**OBJECTIVE A:**
Recast part of the records as a Markdown table with the columns Row and Line, one row per line with blank lines omitted. Begin at the line in the records that contains "The height and width of the screenshot is (400, 700).", and stop after the final line of the records.

**TEXT EXTRACT:**
** begin **

An artificial neuron contains:

  • 1+ input neurons

  • 1 output neuron

  • Connections between these. If a threshold number of connections are reached, the ON is activated.

We can build a network of artificial neurons that computes any logical proposition you want.

MLP

An MLP is composed of:

  • 1 input layer (passthrough)

  • 1+ hidden layers of TLUs (threshold logic units)

  • 1 output layer of TLUs

Notes

  • Every layer except the output layer includes a bias neuron and is fully connected to the next layer.

Equation

Sam

Outputs of fully connected layer = \(h_{W,b} (X) = \Theta(XW + b)\)

X = our dataset (matrix of input features)

  • 1 row per instance

  • 1 column per feature

W = weight matrix

  • 1 row per input neuron (IN)

  • 1 column per artifical neuron (AN) in the layer

b = bias vector, contains all connection weights between bias neuron & AN

  • 1 bias term per AN

\(\Theta\) = activation function

Sam

Pg 290: Backpropagation is Gradient Descent but using an efficient technique for computing the gradients automatically.

  • Forward | Make prediction, measure total error

  • Backward | (in reverse) Go through each layer to measure each connection's error contribution

  • Gradient descent | Tweak connection weights

Sam

Backpropagation computes the gradients of cost function for every model parameter using reverse-mode autodiff

  1. (Forward) Feed into network

  2. For each layer, the output is found based on connection (weight & bias) Note that the connection is not linear so that we can take derivative using the chain rule.

** end **

**OBJECTIVE B:**
Pick up the notes on neural networks and backpropagation after their last sentence and write the next part.

**SUPPLIED RECORDS:**
** begin **

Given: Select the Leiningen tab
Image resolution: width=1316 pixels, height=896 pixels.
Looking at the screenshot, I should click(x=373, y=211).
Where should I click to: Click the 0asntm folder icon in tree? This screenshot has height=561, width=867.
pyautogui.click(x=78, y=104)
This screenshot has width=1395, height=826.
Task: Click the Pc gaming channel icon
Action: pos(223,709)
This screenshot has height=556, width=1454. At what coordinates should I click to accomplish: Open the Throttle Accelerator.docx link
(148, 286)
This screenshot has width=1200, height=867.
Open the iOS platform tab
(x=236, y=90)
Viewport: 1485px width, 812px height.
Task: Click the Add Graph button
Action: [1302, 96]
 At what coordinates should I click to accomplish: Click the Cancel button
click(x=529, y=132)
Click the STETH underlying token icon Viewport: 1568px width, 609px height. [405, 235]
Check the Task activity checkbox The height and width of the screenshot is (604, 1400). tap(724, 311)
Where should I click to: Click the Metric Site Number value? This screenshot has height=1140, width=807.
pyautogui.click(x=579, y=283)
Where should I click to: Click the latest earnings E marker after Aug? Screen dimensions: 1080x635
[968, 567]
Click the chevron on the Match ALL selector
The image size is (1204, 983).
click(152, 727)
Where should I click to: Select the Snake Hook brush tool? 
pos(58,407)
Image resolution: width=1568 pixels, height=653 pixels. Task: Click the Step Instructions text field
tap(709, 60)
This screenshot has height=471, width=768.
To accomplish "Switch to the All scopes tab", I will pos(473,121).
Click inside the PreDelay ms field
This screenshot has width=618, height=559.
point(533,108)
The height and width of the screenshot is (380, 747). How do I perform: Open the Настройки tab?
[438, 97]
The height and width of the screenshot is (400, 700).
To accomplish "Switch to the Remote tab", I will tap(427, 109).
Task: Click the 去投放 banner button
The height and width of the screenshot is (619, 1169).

** end **

**TASK ANSWER A:**
| Row | Line |
|---|---|
| 1 | The height and width of the screenshot is (400, 700). |
| 2 | To accomplish "Switch to the Remote tab", I will tap(427, 109). |
| 3 | Task: Click the 去投放 banner button |
| 4 | The height and width of the screenshot is (619, 1169). |

**TASK ANSWER B:**
  3. Finds total network error

  4. (Backwards) Uses chain rule to find how much each connection contributed to total error working from final layer to initial layer

  5. (Gradient descent) Adjust the connection weights

Hyperparameters

Pg 323 | Paper by Leslie Smith

Sam

  • # hidden layers: Start with 1 or 2 hidden layers. Early layers find simple patterns, later layers find complex. Add until we start overfitting.

  • # neurons per hidden layer: Typically use the same for each (100), but could try adding more neurons to early layers if needed.

  • Learning rate: Start by training the model with 300 iterations and a low learning rate (\(10^{-5}\)) and gradually increase it to 10.

  • Optimizer: Ch 11

  • Batch size: 32

  • Activation function: ReLU for hidden layers, output layer depends on task

  • # of iterations: Don't worry about it, use Early Stopping instead

Tips for training NN

  • Regularization: apply penalty in the loss function (when weight & bias are too high from layer to layer)

    • L1 (absolute/lasso): takes irrelevant features ⟶ sets weights to 0

    • L2 (squares/ridge): takes irrelevant features ⟶ shrinks weights smoothly

  • Early stopping: limit number of epochs when validation error stops improving

  • Drop out:

    • Use separate mini batches ⟶ remove a certain percent from each training batch for each layer (Need to multiply all weights by 1 - drop %)

    • During training we drop out some neurons; during testing we bring them back but discount their weights

  • Use different activation function (try maxout)

  • Use different learning rate optimizer

Why not just add more layers?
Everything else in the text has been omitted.